Coroutines implement a single-threaded concurrency model. An event loop schedules multiple coroutines. During I/O wait, the loop switches to another coroutine. It’s ideal for I/O-bound tasks, especially asynchronous network I/O (non-blocking sockets, event notifications, etc.). File I/O, however, might still be blocking on many operating systems, though newer Linux kernels have io_uring
and AIO to support asynchronous file operations.
Note that for CPU-bound tasks, asyncio may not help since it’s still single-threaded.
RAG
For some tree-based structure, you may prefer it over llama-index. For example, HierarchicalNodeParser
splits and returns a list of nodes. Internally, you might need get_deeper_nodes
to retrieve the nodes at a particular level. Under the hood, it’s just iterating the list in a certain order. If you directly want to retrieve nodes from a certain tree level (like sentences), you can do it in if you maintain a dict of nodes by level.

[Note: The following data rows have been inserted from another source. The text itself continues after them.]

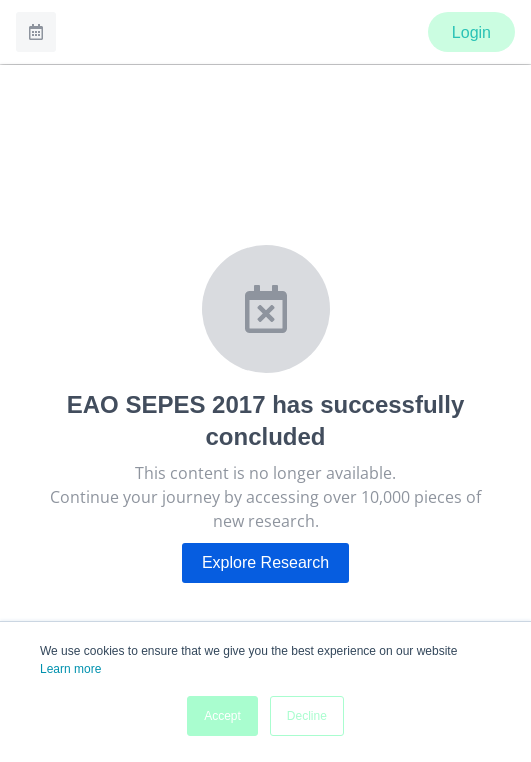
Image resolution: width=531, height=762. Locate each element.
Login (471, 32)
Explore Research (265, 562)
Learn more (70, 669)
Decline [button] (307, 716)
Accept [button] (222, 716)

Common evaluation metrics for RAG:
- Accuracy, Precision, Recall, F1
- Mean Reciprocal Rank (MRR): focuses on the position of the first relevant result; closer to 1 is better.
- Normalized Discounted Cumulative Gain (nDCG): considers ranked lists and relevance scores. Values closer to 1 are better.
CUDA
Shared memory does not overflow silently; an overflow will raise errors.

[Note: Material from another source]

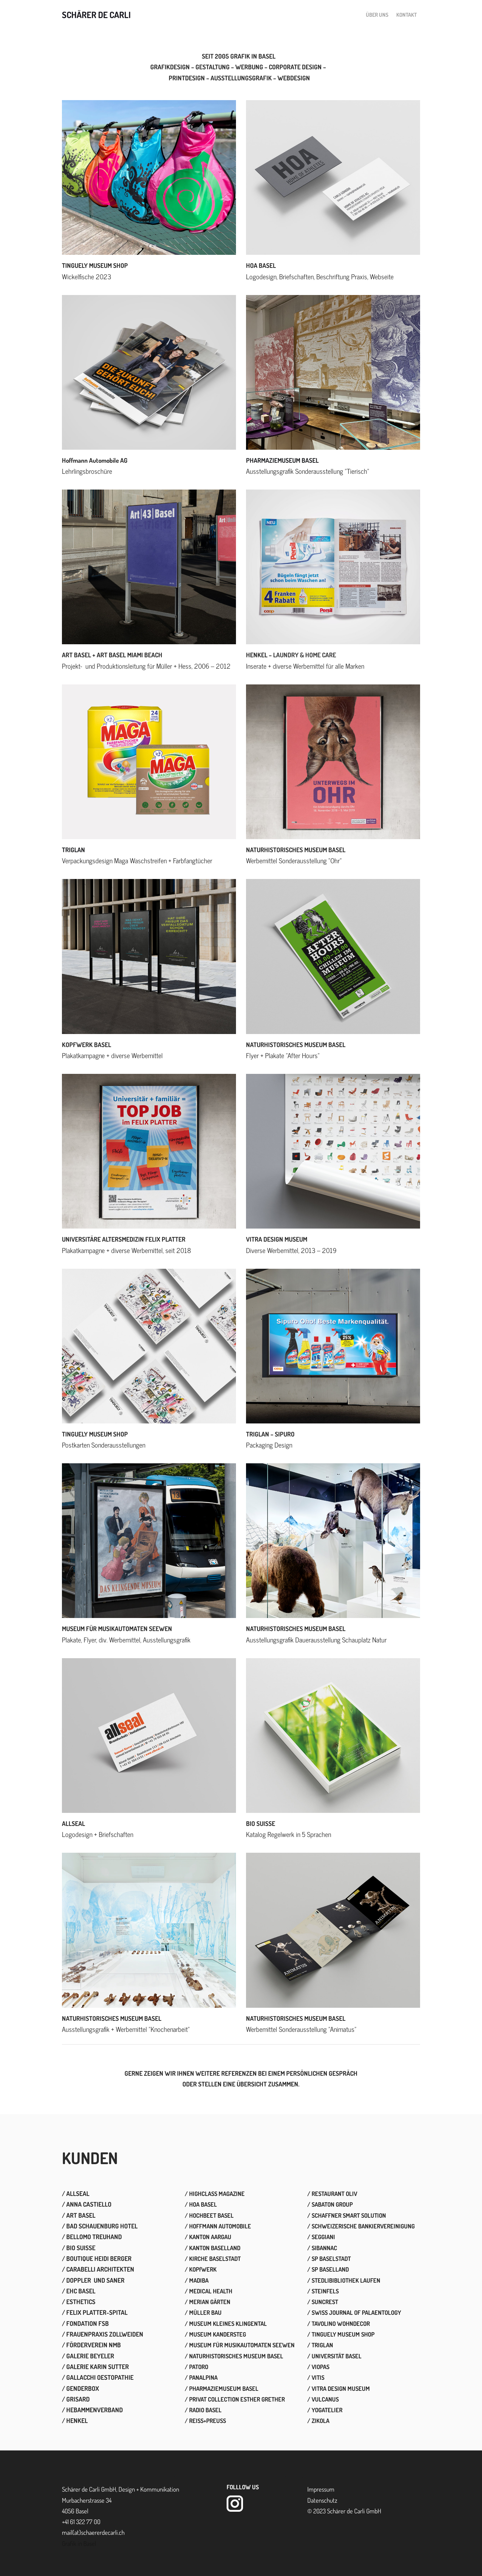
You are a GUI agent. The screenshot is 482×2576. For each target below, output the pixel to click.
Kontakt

Modern hardware usually links memory usage to speed. Saving memory often saves time.
In CUDA, the typical model is one thread handles a single computation. Many blocks are scheduled by the hardware. Instead of a for
loop in one thread, you have thousands of threads, each doing a small piece of work.
Machine Learning Basics
Linear Regression: fit a line/plane for input-output relationships.
Logistic Regression: pass a linear model through a logistic (sigmoid) function for binary classification.
Support Vector Machine (SVM): use different kernels (linear, polynomial, Gaussian) to map data into a high-dimensional space, then find a linear separating hyperplane.
K-Nearest Neighbors (KNN): find the nearest points, use majority vote or average to predict.
Decision Tree: iteratively split on feature conditions.
Random Forest: an ensemble of decision trees.
Naive Bayes: assumes independence among features (not always realistic).
K-Means Clustering: an unsupervised method that groups data into clusters by minimizing within-cluster variance.
Gradient Boosted Decision Trees (GBDT): builds decision trees in sequence, each new tree fitting the residual (negative gradient) from the previous model.
- XGBoost is a common implementation.
- LightGBM uses histogram-based algorithms, leaf-wise growth, plus GOSS (focuses on large gradients) for efficiency.
- CatBoost has built-in support for categorical features.